Wednesday, October 5, 2011

NIN PHM


Daphne Carr’s contribution to Continuum's 33 1/3 series, Pretty Hate Machine, has been on my list of things to read since last spring, but other commitments prevented me from fully delving into it until now. I realize now that sitting near me all this time was an engaging work of radical contextualism, one that seeks to literally transform rather than revere Nine Inch Nails’ 1989 album.

Carr writes that the book was inspired by my book Tramps Like Us, which is cool (thanks for the shout-out, Daphne), but I have to say that she moves beyond my limited self-analysis and scholarly representation of fans’ voices to fully embrace the notion that not only musicians make music. She makes it clear that an analysis of Pretty Hate Machine that addressed only the songs on the album, or only the creative process of Trent Reznor, would be a distortion; the album has had such a resonance since its release that the only way to make sense of it is (to quote ethnomusicologist Charles Seeger) to “start in the middle and work outward in all directions.” Carr's analysis is not for the narrow-minded; it unabashedly connects the 1999 Columbine shootings, goth culture, Reaganomics, early rock'n'roll, the history of Youngtown, Trent Reznor's life, industrialization, slum clearance, historic preservation, Hot Topic, cultural contradiction, and American despair.
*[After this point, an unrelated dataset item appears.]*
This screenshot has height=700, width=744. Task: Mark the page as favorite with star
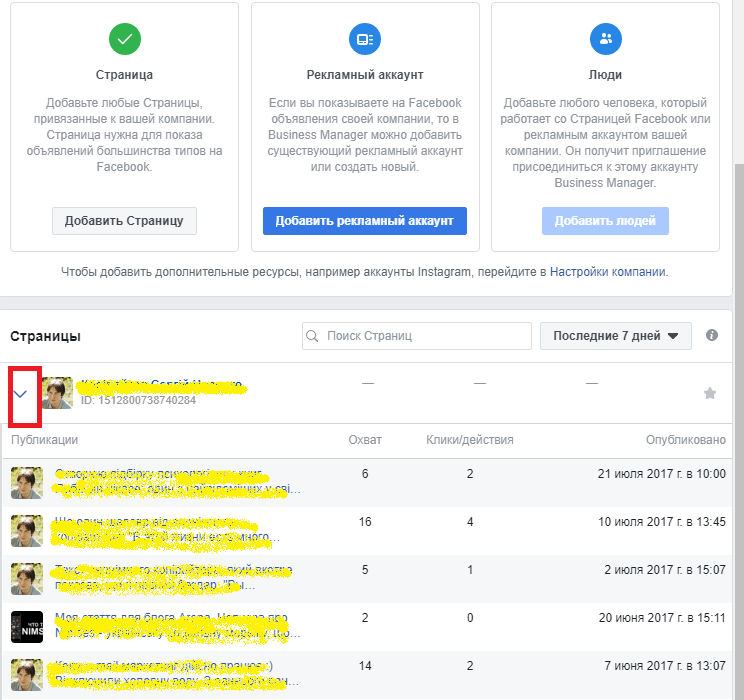[710, 394]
Despite the breadth of her vision, her specialty is the pithy meta-statement, perhaps learned at the hands of postmodernist theorists, but skillfully honed, here, to the memorable bon mot. (“Hot Topic was where sellouts sold the idea that selling out sucked).” What's most interesting, though, is the slyness of her insights. They often lurk in the background, suggested in word choices or absences in descriptions, finally jumping off the page to clonk you on the head. My favorite moment is her chapter on Cleveland, which starts by linking the cancellation of the Alan Freed’s Moondog Coronation Ball in 1952 to the story of rock’n’roll’s erosion of racial segregation. It’s a well-written description of what is now a conventional story. But then, in the next paragraph, she suddenly flips that truism on its head to reveal Alan Freed’s involvement in Screamin’ Jay Hawkin’s African cannibal/coffin act, which pandered to white racist fantasies and drove Hawkins to cope through drug-use. In a final rhetorical twist, Carr sums it all up by making all these connections a foundation of Nine Inch Nails’ complex appeal, announcing, “This is the story of the first goth-rock stage show.”
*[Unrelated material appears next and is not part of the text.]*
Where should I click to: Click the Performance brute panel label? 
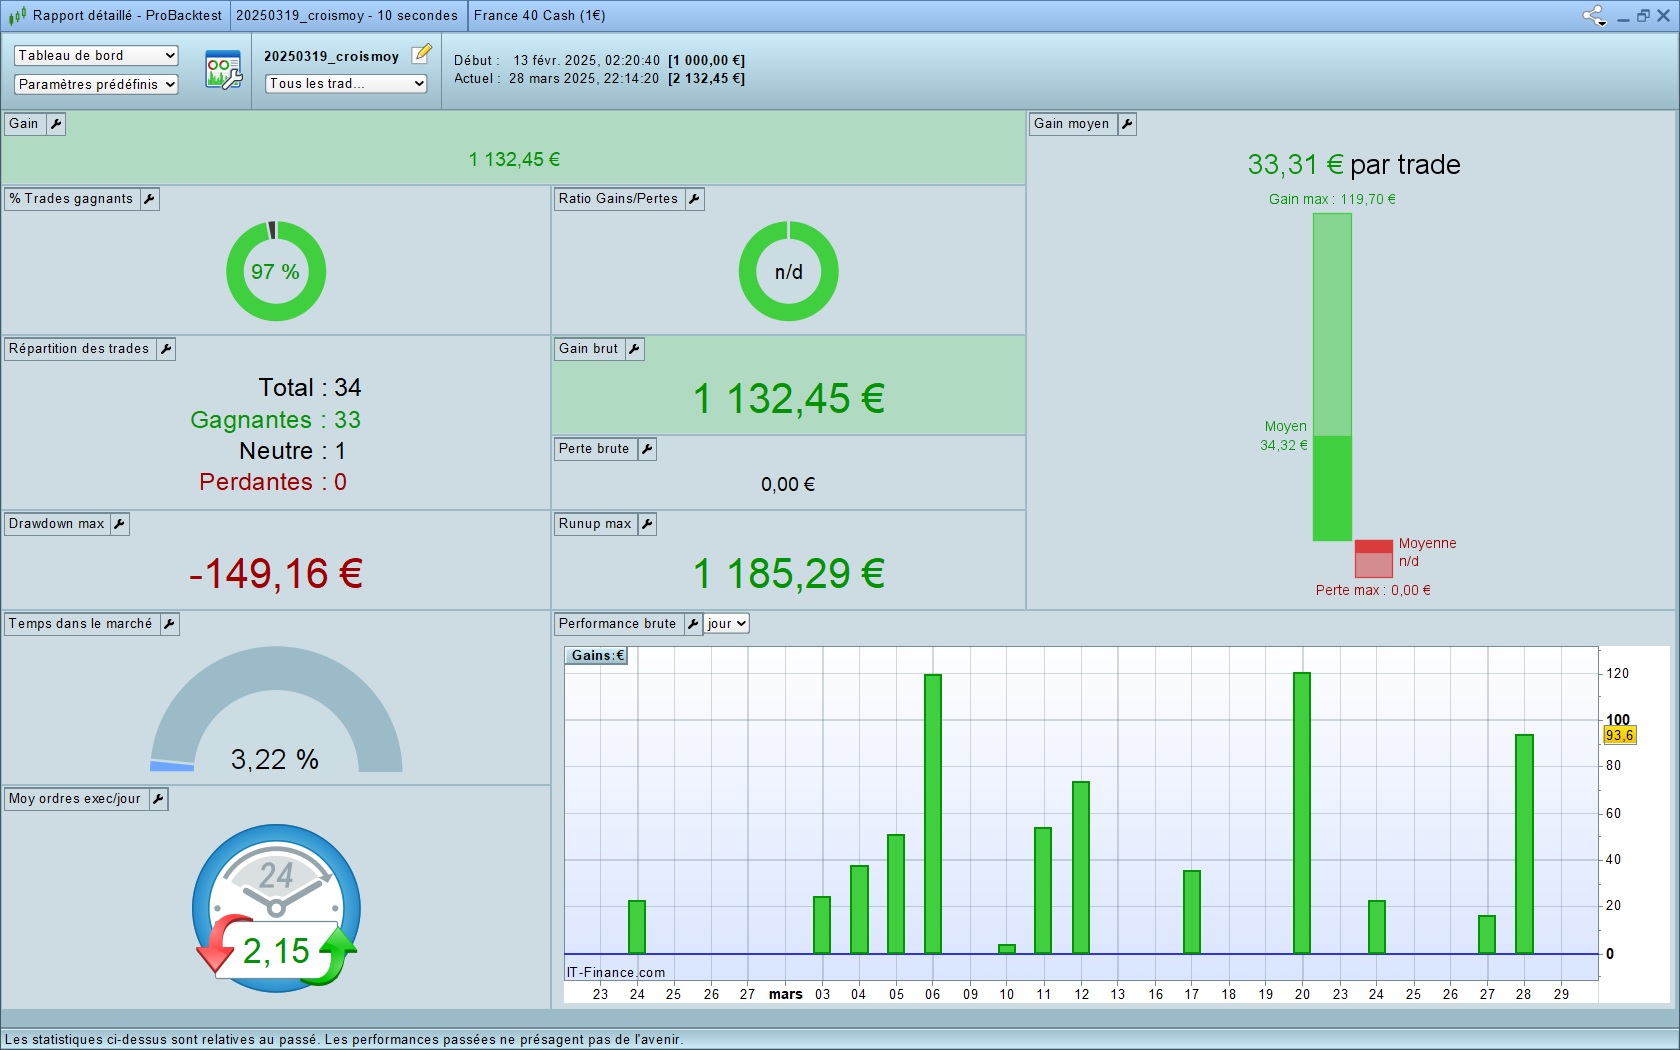pos(617,624)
The most controversial (for those who want to hear only about Trent Reznor) and the most moving (for those who want to understand the power and legacy of this album) are the ten chapters that each feature a fan talking about his or her experiences with and around the album. Like the Bruce Springsteen fans with whom I conversed in the 1990s, each person has an extraordinary story centered on an experience of hearing that becomes a long-lasting and powerful force for identity, reformation, and belonging. These fans are, like many self-aware people, slightly anxious that “the sounds they believe to be their soul’s salvation are also a mass-mediated commodity.” But that’s the point—the fragments of industrialized entertainment cynically sold to us as “revolution” or “soul-bearing art” can actually—though often unpredictably—foster revolution and soul-bearing.

Notice I said “foster.” I think what Carr’s book hammers home is that these meanings are not “in the music.” In fact, she goes so far as to instruct her readers to resist this commonplace musicological notion, encouraging instead a different approach: “If you have copy of Pretty Hate Machine, listen along to hear the book’s speakers with and against yours. The space between your hearing, their hearing, and my hearing is how we will get into a conversation (or argument) that is part of the point of this book. If the conversation makes us all cringe a bit, so much the better.” If that isn’t a good definition of fandom, I don’t know what is.